ドリンクを置き、興奮している様子の田中と日向を横目に、私は胸を抑える。
しかし私とは違い、ノヤは真っ直ぐに旭さんを見ていた。


烏養「あとはセッターか…。俺やりてえけど外から見てなきゃだしな…。お前らの方からセッター1人貸してくれ」

菅原・影山「「!」」

烏野にセッターは2人しかいない。
どちらが行くのだろうかと、視線をノヤからスガさんと影山へ移す。
コーチの言葉に反応したスガさんと影山だったが、動いたのはスガさんだった。
まるで、何かを決意したような表情だった。


影山「……俺に譲るとかじゃないですよね?菅原さんが退いて俺が繰り上げ……みたいなの、ごめんですよ」


スガさんを呼び止め、影山は鋭い目付きで言い放つ。
ピリッと空気が張りつめて、口出しする者はおらず、誰もがその光景を静かに見守っていた。

すると、スガさんは少し苦しそうな表情になった。


菅原「……俺は、影山が入ってきて……正セッター争いしてやるって反面、どっかで……ほっとしてた気がする。セッターはチームの攻撃の "要" だ。一番頑丈でなくちゃいけない。でも俺は、トスを上げることにビビってた…。俺のトスでスパイカーがまた何度もブロックにつかまるのが怖くて、圧倒的な実力の影山の陰に隠れて。安心、してたんだ……!」


スガさん……。
旭さんがブロックを恐れたように、トスを上げるスガさんも、怖かったんだ。
未だ鮮明に思い出せるあの試合は旭さんだけではなくて、スガさんの心にも傷を負わせていたんだ。

初めて聞くスガさんの本音に、私は思わずジャージの胸元を握りしめる。


菅原「……スパイクがブロックにつかまる瞬間を考えると、今も怖い。
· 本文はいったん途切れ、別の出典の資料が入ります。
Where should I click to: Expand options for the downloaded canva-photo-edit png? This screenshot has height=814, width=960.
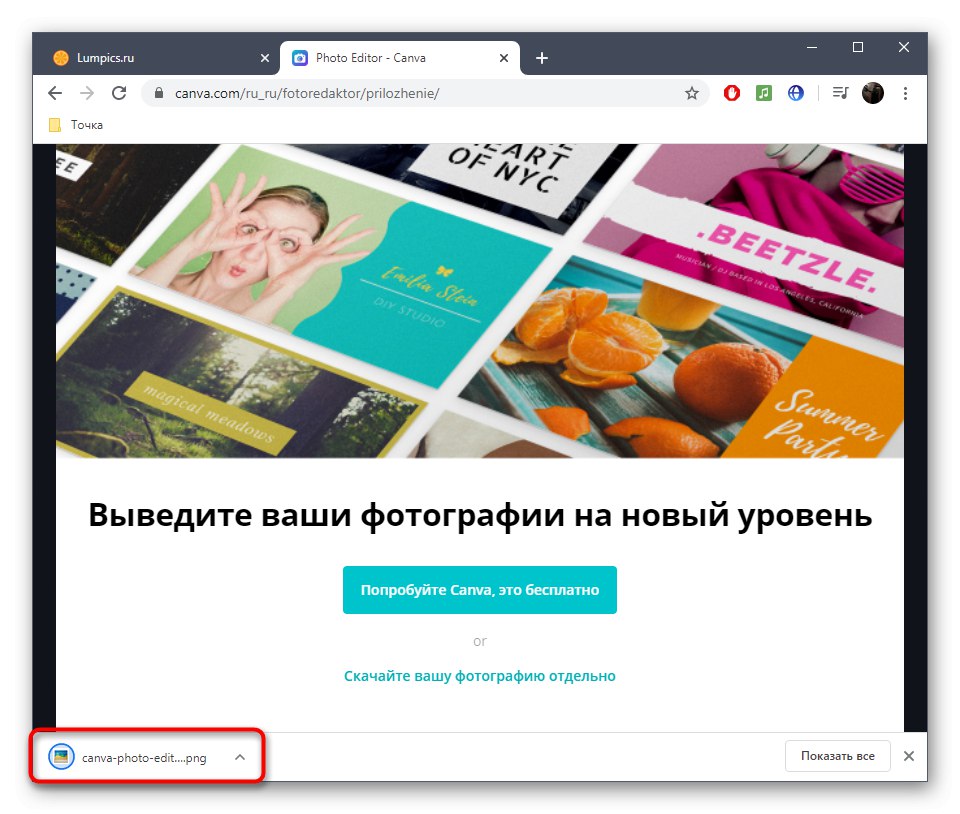pyautogui.click(x=238, y=757)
……けど、」


それまでずっと俯いていたスガさんが顔を上げる。
その瞳は、真っ直ぐに旭さんを見ていた。


菅原「もう一回、俺にトス上げさせてくれ、旭」


……ずっと、待ってた。
この時を。

「ナイスレシーブ頼むよ」とノヤに声をかけるスガさん。
ノヤは「当然ッス」と力強く頷く。

……ずっと、待ってた。
また、スガさんのトスで旭さんがスパイクを打つのを。
ノヤが、旭さんと同じコートに立つのを。


─── そして、練習試合が始まった。
試合形式でスガさんのトスを見るのは久しぶりな感じがする。
スガさんから上がったトスを町内会チームの滝ノ上さんが打ち込み、点が決まった。


日向「菅原さんの速攻……!」

澤村「そらお前、スガだってれっきとしたセッターなんだからなっ」


相手チームの得点にも関わらず、日向は初めて見るスガさんのセットアップに目を輝かせている。
感動している日向をら見た大地さんは、得意げに語る。

……ああ、大地さんも嬉しそうだ。
私だって、コートに立つみんなを見れるのはすごくうれしい。

─── あの時は、もう元に戻らないんじゃないかってすごく不安だった。